LA MANIFATTURA CAPROTTI: E LA STORIA CONTINUA…

Nella primavera del 2008, sulla dirittura d’arrivo del riordino dell’archivio della Manifattura Caprotti conservato a Villa San Valerio, si giunse a esaminare una grande cartella che conteneva, secondo la didascalia, Disegni vecchi.

Vecchi certamente, ma tanto da essere antichi, e da costituire uno spaccato unico, continuativo, interessantissimo e pure bellissimo dei disegni tecnici di tutte le innovazioni, soprattutto dal punto di vista meccanico, che condussero a profondi cambiamenti nella ditta Caprotti nei suoi modi e volumi produttivi: una serie di grandi tavole che vanno dagli anni immediatamente successivi all’Unità d’Italia fino ai primi anni Cinquanta del Novecento, quasi un secolo intero!

Giuseppe Caprotti fu subito conscio dell’importanza di quel fondo di disegni, e nel settembre dello stesso anno, chiamato uno dei migliori fotografi sulla piazza, Alessandro Belgiojoso, condusse nella luce del giardino di Villa San Valerio una campagna fotografica con cui riprodurre nel migliore dei modi ognuno degli oltre cento disegni, spesso assai delicati e di difficile maneggio, in modo da poterli utilizzare senza pregiudicare la loro conservazione.

Una scelta di quegli stessi disegni, schedati e commentati, viene ora presentato quale ulteriore tassello nel mosaico storico della Caprotti e di Albiate, cui la ditta è da secoli strettamente legata: dal 6 al 9 agosto 2011 infatti, in concomitanza con la Sagra di San Fermo, si terrà la mostra La meccanica della Caprotti.

Come un’azienda usò i prodigi della tecnica per trasformare se stessa, voluta dall’Associazione San Valerio Onlus, dagli Amici di San Fermo e patrocinata dal Comune di Albiate.

In 15 grandi pannelli verranno illustrati alcuni dei più bei disegni conservati nell’Archivio Caprotti, fotografati da Alessandro Belgiojoso e commentati dalla curatrice dell’archivio e della mostra, Eleonora Sàita.

I pannelli sono intercalati da documenti d’epoca che completano il quadro d’insieme, dalle notizie sui fornitori svizzeri della ditta, tra i quali i fratelli Sulzer nel cui stabilimento lavorò nel 1879 l’ingegner Rudolf Diesel, del quale produssero su licenza, nel 1898, il primo motore diesel al mondo, a quelle sulla lunga vicenda dell’illuminazione degli stabilimenti, in un primo tempo concepita per funzionare alimentata da un derivato del petrolio, esperienza talmente disastrosa da far pensare ai Caprotti di tornare all’uso di lampade a petrolio, adattate però all’olio d’oliva.

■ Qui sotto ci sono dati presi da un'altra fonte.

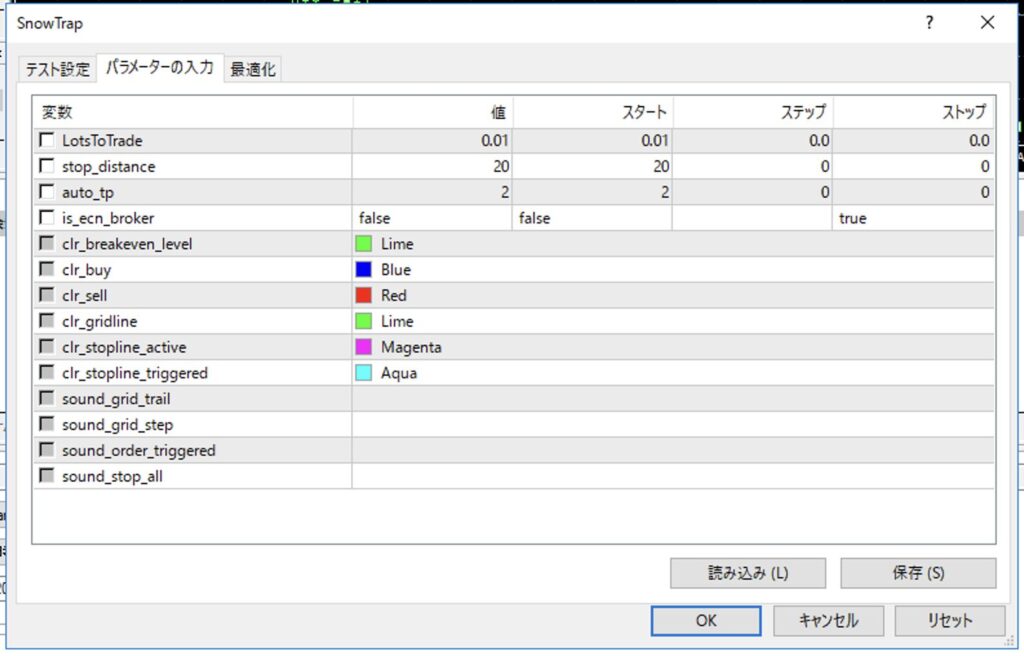
Task: Open the is_ecn_broker stop value true
Action: [x=912, y=218]
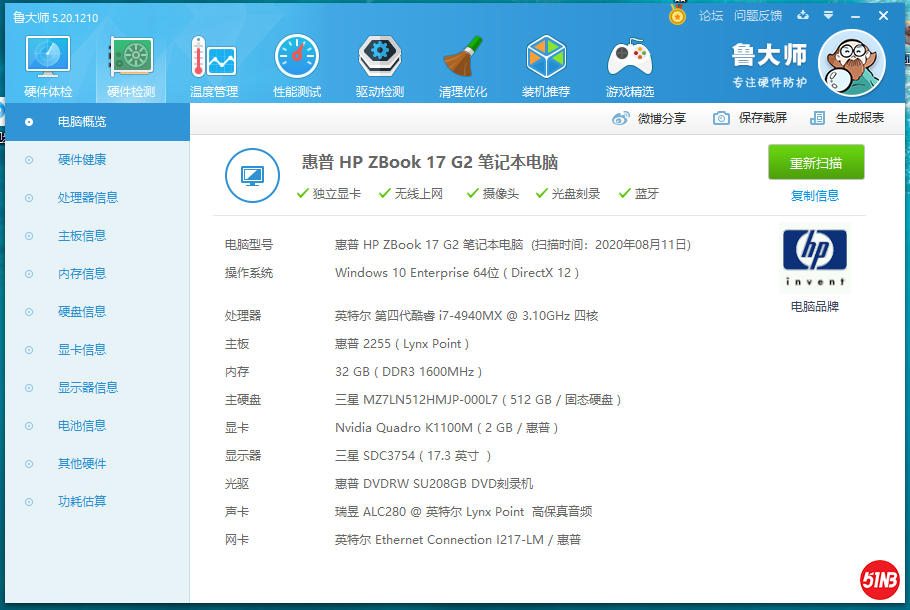
Task: Open 显卡信息 sidebar item
Action: tap(82, 350)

Per fortuna l’idea tramontò presto a favore della decisione più logica, e allo stesso tempo più innovativa, di utilizzare l’energia elettrica, che grazie a un fortissimo investimento finanziario fu installata e portata a regime fra il 1884 e il 1885.

La storia dunque – della Caprotti, e attraverso di essa di Albiate e della sua gente – continua con un ulteriore importante contributo, ricco e allo stesso tempo semplice, per permettere a tutti di leggere e di godere, dopo il successo della mostra del 2007, di un secondo capitolo dell’affascinante libro del tempo.

Note:

fotografie di E. Sàita, Giardino di Villa San Valerio, 16 settembre 2008; riferimenti bibliografici a R. Romano, I Caprotti. L’avventura economica e umana di una dinastia industriale della Brianza, Milano 20082.